As at June 30, 2022 and December 31, 2021, the Company's accounts receivable were comprised of the following:

    June 30, 2022     December 31, 2021  
Trade receivables from sales of crude oil and natural gas $ 21,244,552   $ 18,110,135  
Joint interest billing receivables and other $ 2,581,826     687,500  
Balance, end of period $ 23,826,378   $ 18,797,635  

Accounts receivable aging as at June 30, 2022 and December 31, 2021 are as follows:

    June 30, 2022     December 31, 2021  
Current $ 22,312,106   $ 15,420,816  
31 - 60 days   1,514,272     3,376,819  
61 - 90   -     -  
Greater than 90 days   -     -  
Balance, end of period $ 23,826,378   $ 18,797,635  

All amounts shown as current and 31 - 60 days aging have been collected subsequent to period end.  Amounts greater than 90 days are being pursued by management and the expected credit loss is believed to be insignificant.

Cash

All of the Company's cash is held at four financial institutions as at June 30, 2022 and December 31, 2021. The Company manages its credit exposure to cash, if any, by selecting institutions with high credit ratings.

(b) Liquidity risk

Liquidity risk is the risk that the Company will encounter difficulty in meeting obligations associated with financial liabilities as they become due.  The Company's financial liabilities consist of accounts payable and accrued liabilities and promissory notes, all of which are due within a year, commodity contract liabilities which will all be settled over the life of their contract terms (see below), lease liabilities which will be settled over the life of the lease, asset backed preferred instruments which will be repaid based on available cash flows, development partnership liabilities that will be repaid based on cash flows generated by the wells included in the partnership and a credit facility with portions due in the following year. The Company also maintains and monitors a certain level of cash flow which is used to partially finance all operating and capital expenditures.  The Company also attempts to match its payment cycle with collection of oil and natural gas sales which are usually collected within 30 to 60 days.

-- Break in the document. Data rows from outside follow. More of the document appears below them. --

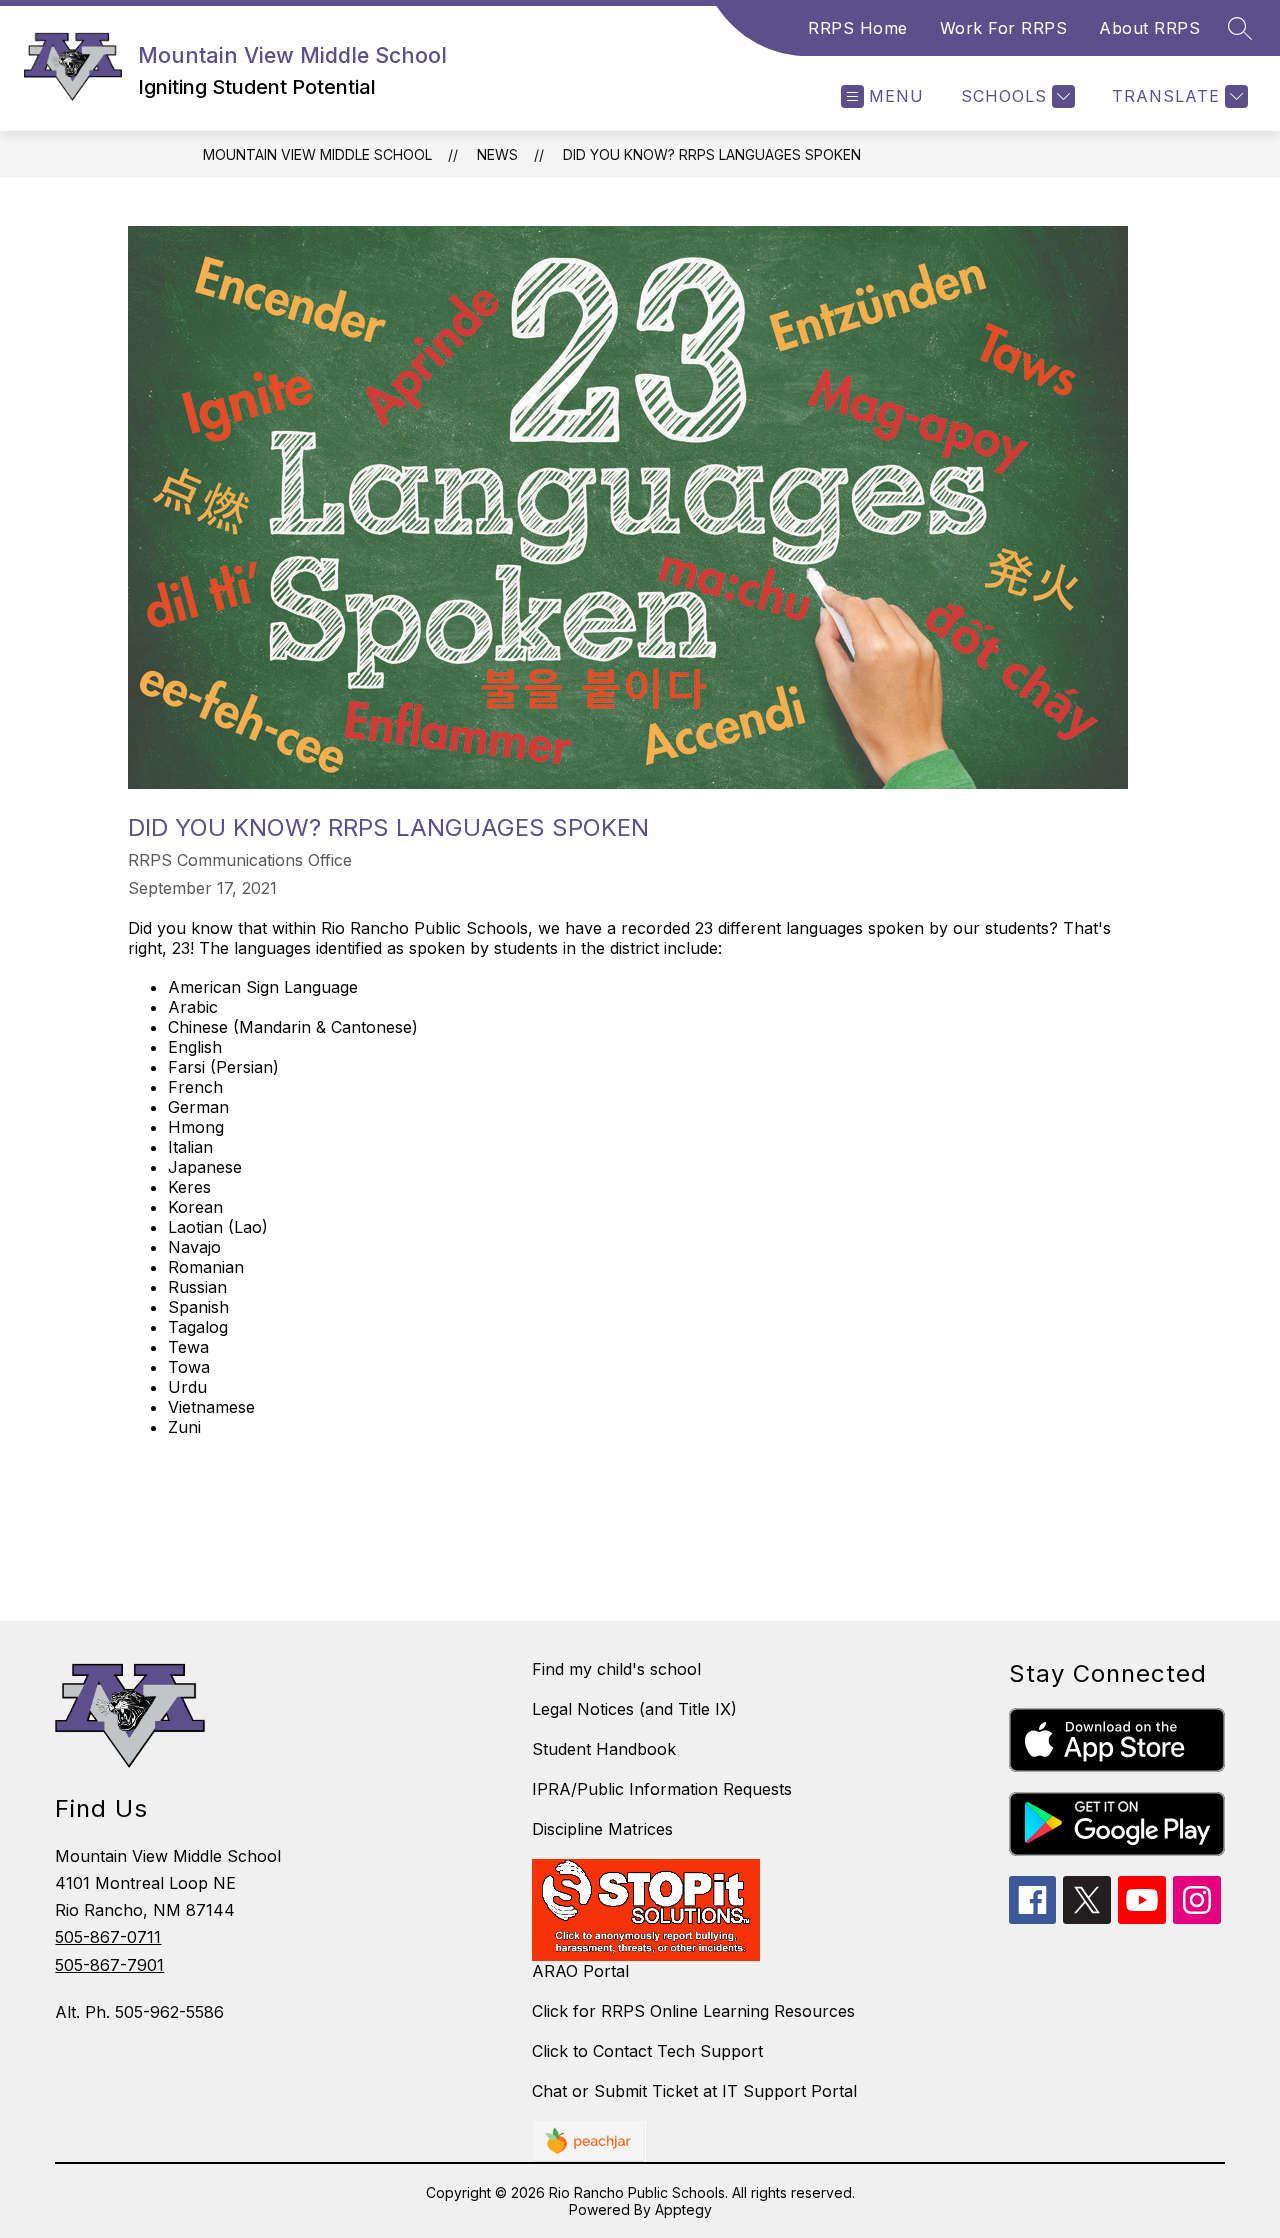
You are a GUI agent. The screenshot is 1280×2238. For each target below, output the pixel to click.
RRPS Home (858, 28)
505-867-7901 (109, 1965)
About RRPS (1149, 28)
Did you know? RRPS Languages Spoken (712, 154)
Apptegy (683, 2209)
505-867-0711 (108, 1937)
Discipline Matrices (602, 1829)
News (497, 154)
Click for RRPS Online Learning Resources (693, 2011)
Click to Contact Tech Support (647, 2051)
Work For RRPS (1004, 28)
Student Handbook (604, 1749)
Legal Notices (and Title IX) (634, 1709)
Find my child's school (616, 1669)
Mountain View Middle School (317, 154)
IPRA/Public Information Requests (662, 1789)
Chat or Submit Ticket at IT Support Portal (694, 2091)
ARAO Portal (580, 1971)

Alpine Summit Energy Partners, Inc. (formerly Red Pine Petroleum Ltd.)
Notes to the condensed interim consolidated financial statements
For the three and six months ended June 30, 2022 and 2021 (continued)
(amounts in US dollars unless otherwise noted)(Unaudited)

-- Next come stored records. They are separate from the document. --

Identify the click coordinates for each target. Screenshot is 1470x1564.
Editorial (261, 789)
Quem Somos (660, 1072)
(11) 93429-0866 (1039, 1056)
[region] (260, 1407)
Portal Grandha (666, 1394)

At June 30, 2022, the Company had negative working capital of $165,427,098.  The Company expects to repay its financial liabilities in the normal course of operations and to fund future operational and capital requirements through operating cash flows and through issuance of debt and/or equity.

The Company may need to conduct asset sales, equity issues or issue debt if liquidity risk increases in a given period.  Liquidity risk may increase as a result of a change in the amounts settled monthly from the commodity contracts (Note 23 (c)). The Company believes it has sufficient funds to meet foreseeable obligations by actively monitoring its credit facilities through use of the loans/notes, asset sales, coordinating payment and revenue cycles each month, and an active commodity hedge program to mitigate commodity price risk and secure cash flows.

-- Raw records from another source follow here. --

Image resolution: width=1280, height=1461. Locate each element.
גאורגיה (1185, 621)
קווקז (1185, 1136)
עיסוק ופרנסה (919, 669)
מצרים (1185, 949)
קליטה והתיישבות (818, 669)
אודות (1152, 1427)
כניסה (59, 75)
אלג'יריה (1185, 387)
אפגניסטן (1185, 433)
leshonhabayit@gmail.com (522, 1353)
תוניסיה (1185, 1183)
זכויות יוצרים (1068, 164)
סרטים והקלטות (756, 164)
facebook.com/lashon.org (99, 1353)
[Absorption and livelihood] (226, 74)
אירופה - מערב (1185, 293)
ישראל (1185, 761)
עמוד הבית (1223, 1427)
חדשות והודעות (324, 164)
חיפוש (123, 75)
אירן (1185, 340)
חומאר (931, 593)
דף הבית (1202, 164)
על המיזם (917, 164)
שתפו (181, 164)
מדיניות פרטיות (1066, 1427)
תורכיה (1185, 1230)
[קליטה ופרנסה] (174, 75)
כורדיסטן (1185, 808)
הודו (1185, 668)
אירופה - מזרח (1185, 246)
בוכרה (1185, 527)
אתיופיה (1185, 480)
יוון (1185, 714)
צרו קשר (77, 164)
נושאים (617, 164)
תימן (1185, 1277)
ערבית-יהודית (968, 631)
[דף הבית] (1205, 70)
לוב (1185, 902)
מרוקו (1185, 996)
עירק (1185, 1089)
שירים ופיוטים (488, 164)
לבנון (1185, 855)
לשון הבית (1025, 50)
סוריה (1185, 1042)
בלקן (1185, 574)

More specifically, in an attempt to increase liquidity, the Company has during and subsequent to the six months ended June 30, 2022: (i) continued its drilling program to increase cash flows from operating activities, (ii) raised significant funds through development partnerships (Note 7 and 24), (iii) entered into a new revolving corporate credit facility (Note 9), and iv) refinanced indebtedness (Note 8 and 11).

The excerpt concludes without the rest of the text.